AIM OF THE EXERCISE —
Each record has to be returned exactly as it appears.

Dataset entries
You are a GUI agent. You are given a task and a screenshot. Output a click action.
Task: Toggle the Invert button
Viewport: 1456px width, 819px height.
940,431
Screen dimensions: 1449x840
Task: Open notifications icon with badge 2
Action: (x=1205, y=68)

RESPONSE AREA —
You are a GUI agent. You are given a task and a screenshot. Output a click action.
Task: Toggle the Invert button
Viewport: 1456px width, 819px height.
940,431
Screen dimensions: 1449x840
Task: Open notifications icon with badge 2
Action: (x=1205, y=68)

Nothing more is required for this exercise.